OPINIONS Is EU listening to its voters’ message?


Is EU listening to its voters’ message?

Global Times

07:21, June 06, 2018


Illustration: Liu Rui (Photo: Global Times)

The EU is at a juncture where it finds itself unable to escape its inward-looking attitude. The March election result in Italy has multiplied fears of a new crisis in a period of relative calm. In particular, the recent formation of a coalition government by the Five Star Movement and the League has not been welcomed by Brussels. European policy-makers, including President of the European Commission Jean Claude Juncker and Commissioner Günther Oettinger are vocal on criticizing Italians for giving these two parties an opportunity to come to power. Similarly, the German media sees the Italian government as a risk for both Italy and Europe, aggressively commenting on the policies of both the Five Star Movement and the League.
For decades, the EU has insisted on the importance of values inter alia democracy and has regularly offered lessons to others on it. Ironically, now that numerous citizens vote for eurosceptic parties in several countries - Italy and Slovenia being the most recent examples - European elites are tarring this choice. In doing so, they are attempting to hide the existing problem. But the reality is that the style of EU governance with the German stamp on it is being challenged by ordinary people.
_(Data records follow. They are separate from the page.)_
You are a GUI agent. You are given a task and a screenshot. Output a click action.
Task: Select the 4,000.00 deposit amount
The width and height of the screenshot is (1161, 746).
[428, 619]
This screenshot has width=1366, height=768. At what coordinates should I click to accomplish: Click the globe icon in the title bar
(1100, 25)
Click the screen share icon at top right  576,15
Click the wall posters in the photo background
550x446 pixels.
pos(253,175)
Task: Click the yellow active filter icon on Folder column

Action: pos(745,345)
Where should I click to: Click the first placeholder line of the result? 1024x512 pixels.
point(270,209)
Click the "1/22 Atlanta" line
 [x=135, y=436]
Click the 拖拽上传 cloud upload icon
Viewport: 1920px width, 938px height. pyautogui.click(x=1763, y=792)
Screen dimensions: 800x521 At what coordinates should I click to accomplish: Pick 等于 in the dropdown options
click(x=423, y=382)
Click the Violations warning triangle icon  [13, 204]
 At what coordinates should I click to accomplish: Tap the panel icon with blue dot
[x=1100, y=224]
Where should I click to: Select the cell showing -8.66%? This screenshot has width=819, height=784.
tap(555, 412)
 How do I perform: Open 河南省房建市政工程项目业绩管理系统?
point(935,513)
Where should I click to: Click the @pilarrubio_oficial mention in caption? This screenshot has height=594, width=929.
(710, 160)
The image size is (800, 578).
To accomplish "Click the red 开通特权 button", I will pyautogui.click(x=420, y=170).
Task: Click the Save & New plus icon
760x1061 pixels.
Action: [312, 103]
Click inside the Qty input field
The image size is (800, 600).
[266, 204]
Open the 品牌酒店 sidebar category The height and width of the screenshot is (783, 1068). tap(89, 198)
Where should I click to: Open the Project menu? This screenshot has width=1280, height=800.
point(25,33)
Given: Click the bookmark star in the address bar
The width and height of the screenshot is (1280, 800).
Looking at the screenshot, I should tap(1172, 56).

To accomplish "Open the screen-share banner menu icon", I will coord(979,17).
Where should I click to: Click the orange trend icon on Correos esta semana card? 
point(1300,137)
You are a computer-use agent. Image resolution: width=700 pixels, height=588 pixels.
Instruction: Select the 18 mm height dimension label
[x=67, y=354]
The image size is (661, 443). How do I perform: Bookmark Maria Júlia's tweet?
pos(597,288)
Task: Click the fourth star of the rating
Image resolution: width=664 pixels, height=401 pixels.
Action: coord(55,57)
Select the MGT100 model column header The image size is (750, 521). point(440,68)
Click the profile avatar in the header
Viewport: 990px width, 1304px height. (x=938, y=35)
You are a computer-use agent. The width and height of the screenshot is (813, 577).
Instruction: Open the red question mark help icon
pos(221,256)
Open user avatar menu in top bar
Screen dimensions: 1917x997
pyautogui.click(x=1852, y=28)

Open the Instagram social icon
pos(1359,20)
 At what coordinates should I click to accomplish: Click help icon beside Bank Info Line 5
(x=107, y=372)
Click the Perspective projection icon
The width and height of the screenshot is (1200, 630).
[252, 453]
The tendency seems irreversible.
It would be wiser for European elites to carefully listen to messages sent by results of democratic elections instead of deluding themselves. According to the dominant European narrative, all eurosceptic politicians, either from the Left or Right, are populists. Some of them are investing in populism to gain political capital. The EU should first ask itself where it has gone wrong and why euroscepticism is on the rise.
The Italian example is telling. In the public perception, mainstream politicians are largely associated with corruption and maladministration. At the same time, the EU is regarded an elite organization allowing these politicians to act freely, dictating austerity measures and offering no support in managing the refugee crisis. As a result, many desperate citizens do not any longer trust mainstream political parties, for example the Democratic Party or Forza Italia, and in the same way want to punish opaque bodies such as the European Commission for having no vision for the future.
From the moment mainstream parties have failed to bring in new blood and formulate different and promising agendas, new ones such as the Five Star Movement and the League have gained ground. The question is what can happen next. The new Italian government is not prepared to easily accept European rules and wants to lay more emphasis on social spending and growth. This is anathema for the EU and Germany. But should it be?
No doubt, a country needs to respect its obligations in order to safeguard its position in the eurozone. Fiscal consolidation is therefore necessary. Nonetheless, some flexibility in applying terms of the European fiscal pact will not derail the eurozone. This being said, the new Italian government has an excellent opportunity while being in power: to show responsibility in keeping the rules and cooperating with the president of France, Emmanuel Macron, and building a stronger front pushing for reforms and growth in the eurozone.
Eight years after the outbreak of the European debt crisis, the EU and Germany are still overlooking the problems of ordinary citizens. So, inequality, unemployment and poverty are steadily rising in the eurozone. Europe needs a big shock to wake up and pay more attention to the real needs of the people. If it is serious and careful, the new government of the Five Star Movement and the League might inaugurate a new era.
This is not a fight between populists and the Germany-led EU. It is a fight for the survival of Europe. If Berlin shows no compromise in negotiations with Rome and leads the Italian government to a humiliating defeat and collapse, the next election to be soon provoked could lead to even higher euroscepticism in the Mediterranean country.